◆ Exercise:
Copy out the items below word for word, from the very first line through the line containing "(1100, 395).", including both.

◆ Supplied information:
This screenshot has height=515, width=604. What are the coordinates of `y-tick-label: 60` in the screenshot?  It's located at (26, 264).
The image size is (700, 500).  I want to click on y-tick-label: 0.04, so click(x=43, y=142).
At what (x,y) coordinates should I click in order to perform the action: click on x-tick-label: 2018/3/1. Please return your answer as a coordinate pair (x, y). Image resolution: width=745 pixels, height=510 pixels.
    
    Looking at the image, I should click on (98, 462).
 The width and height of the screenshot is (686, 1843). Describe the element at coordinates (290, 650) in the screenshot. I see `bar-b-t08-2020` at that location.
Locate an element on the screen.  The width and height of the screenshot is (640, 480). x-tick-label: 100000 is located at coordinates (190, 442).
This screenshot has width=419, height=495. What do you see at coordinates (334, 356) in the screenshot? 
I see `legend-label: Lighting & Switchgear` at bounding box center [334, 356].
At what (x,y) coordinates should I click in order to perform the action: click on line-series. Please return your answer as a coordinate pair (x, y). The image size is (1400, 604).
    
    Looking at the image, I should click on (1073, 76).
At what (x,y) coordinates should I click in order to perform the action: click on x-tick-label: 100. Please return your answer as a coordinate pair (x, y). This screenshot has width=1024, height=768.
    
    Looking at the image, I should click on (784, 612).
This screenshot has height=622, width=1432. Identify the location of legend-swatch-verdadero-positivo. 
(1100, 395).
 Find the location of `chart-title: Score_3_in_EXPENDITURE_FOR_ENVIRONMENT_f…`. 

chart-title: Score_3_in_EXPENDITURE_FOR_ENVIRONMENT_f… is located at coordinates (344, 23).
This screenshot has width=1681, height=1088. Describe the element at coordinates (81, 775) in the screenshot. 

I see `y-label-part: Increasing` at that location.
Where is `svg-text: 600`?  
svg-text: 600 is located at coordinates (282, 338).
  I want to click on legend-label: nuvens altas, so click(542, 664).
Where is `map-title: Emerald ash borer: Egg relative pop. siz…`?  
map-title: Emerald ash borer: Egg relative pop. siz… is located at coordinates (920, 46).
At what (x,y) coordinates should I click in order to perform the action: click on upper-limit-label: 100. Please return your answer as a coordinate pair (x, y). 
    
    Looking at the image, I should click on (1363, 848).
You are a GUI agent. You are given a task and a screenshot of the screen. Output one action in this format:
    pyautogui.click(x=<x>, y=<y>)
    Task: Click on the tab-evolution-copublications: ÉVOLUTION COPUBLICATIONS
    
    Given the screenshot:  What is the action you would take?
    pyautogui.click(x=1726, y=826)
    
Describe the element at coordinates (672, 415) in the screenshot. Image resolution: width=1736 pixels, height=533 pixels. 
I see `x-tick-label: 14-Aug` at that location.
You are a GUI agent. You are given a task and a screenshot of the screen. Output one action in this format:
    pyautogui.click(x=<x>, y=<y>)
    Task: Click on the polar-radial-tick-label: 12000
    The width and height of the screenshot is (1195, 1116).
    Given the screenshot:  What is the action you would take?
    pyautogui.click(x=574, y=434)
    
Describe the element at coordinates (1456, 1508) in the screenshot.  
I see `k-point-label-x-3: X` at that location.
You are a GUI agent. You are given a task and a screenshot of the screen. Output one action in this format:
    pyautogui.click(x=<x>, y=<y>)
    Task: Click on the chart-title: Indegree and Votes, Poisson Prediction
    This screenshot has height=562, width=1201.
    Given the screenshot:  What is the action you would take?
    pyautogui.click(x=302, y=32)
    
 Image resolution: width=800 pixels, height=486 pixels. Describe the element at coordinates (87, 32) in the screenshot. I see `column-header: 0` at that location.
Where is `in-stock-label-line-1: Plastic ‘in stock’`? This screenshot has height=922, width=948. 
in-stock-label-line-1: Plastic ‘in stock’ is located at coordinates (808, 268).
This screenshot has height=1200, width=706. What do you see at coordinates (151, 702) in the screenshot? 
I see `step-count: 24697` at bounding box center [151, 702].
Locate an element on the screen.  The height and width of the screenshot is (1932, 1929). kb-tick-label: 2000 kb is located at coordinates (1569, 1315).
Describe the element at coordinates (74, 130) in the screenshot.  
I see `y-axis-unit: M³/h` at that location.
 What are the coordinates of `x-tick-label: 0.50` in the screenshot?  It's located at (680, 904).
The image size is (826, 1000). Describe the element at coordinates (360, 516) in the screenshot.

◆ Result:
This screenshot has height=515, width=604. What are the coordinates of `y-tick-label: 60` in the screenshot?  It's located at (26, 264).
The image size is (700, 500).  I want to click on y-tick-label: 0.04, so click(x=43, y=142).
At what (x,y) coordinates should I click in order to perform the action: click on x-tick-label: 2018/3/1. Please return your answer as a coordinate pair (x, y). Image resolution: width=745 pixels, height=510 pixels.
    
    Looking at the image, I should click on (98, 462).
 The width and height of the screenshot is (686, 1843). Describe the element at coordinates (290, 650) in the screenshot. I see `bar-b-t08-2020` at that location.
Locate an element on the screen.  The width and height of the screenshot is (640, 480). x-tick-label: 100000 is located at coordinates (190, 442).
This screenshot has width=419, height=495. What do you see at coordinates (334, 356) in the screenshot? 
I see `legend-label: Lighting & Switchgear` at bounding box center [334, 356].
At what (x,y) coordinates should I click in order to perform the action: click on line-series. Please return your answer as a coordinate pair (x, y). The image size is (1400, 604).
    
    Looking at the image, I should click on (1073, 76).
At what (x,y) coordinates should I click in order to perform the action: click on x-tick-label: 100. Please return your answer as a coordinate pair (x, y). This screenshot has width=1024, height=768.
    
    Looking at the image, I should click on (784, 612).
This screenshot has height=622, width=1432. Identify the location of legend-swatch-verdadero-positivo. 
(1100, 395).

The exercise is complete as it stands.